(Supplied records begins)
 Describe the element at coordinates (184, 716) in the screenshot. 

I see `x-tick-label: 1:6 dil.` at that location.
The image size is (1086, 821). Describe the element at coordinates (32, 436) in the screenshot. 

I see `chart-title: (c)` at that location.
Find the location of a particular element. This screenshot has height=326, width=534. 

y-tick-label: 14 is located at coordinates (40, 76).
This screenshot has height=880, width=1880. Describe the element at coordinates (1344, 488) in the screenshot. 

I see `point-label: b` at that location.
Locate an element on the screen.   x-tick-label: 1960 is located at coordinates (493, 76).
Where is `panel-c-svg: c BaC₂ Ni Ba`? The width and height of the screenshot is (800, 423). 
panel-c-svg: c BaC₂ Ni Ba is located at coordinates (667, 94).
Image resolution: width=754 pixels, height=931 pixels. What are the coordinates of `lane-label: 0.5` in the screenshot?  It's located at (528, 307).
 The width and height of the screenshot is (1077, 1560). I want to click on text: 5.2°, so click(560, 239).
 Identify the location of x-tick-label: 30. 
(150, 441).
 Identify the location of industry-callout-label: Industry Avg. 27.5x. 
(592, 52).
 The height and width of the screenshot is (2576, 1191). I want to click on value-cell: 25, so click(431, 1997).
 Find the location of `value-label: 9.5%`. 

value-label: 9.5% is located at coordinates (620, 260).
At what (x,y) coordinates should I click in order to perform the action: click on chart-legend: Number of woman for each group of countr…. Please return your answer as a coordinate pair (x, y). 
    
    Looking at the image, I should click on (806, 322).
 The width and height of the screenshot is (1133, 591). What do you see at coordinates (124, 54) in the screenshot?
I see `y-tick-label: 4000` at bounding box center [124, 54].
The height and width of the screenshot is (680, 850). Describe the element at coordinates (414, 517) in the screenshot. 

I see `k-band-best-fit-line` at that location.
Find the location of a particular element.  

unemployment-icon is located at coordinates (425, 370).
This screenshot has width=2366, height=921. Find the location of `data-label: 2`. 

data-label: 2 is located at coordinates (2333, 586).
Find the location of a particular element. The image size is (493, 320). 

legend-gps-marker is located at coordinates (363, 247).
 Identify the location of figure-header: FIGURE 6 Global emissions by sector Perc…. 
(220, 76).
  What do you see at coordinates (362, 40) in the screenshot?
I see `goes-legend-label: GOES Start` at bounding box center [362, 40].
(Supplied records ends)
Write out the items above word for word, from the line with "This screenshot has height=880, width=1880." up to and including the line with "panel-c-svg: c BaC₂ Ni Ba is".

This screenshot has height=880, width=1880. Describe the element at coordinates (1344, 488) in the screenshot. 

I see `point-label: b` at that location.
Locate an element on the screen.   x-tick-label: 1960 is located at coordinates (493, 76).
Where is `panel-c-svg: c BaC₂ Ni Ba`? The width and height of the screenshot is (800, 423). 
panel-c-svg: c BaC₂ Ni Ba is located at coordinates (667, 94).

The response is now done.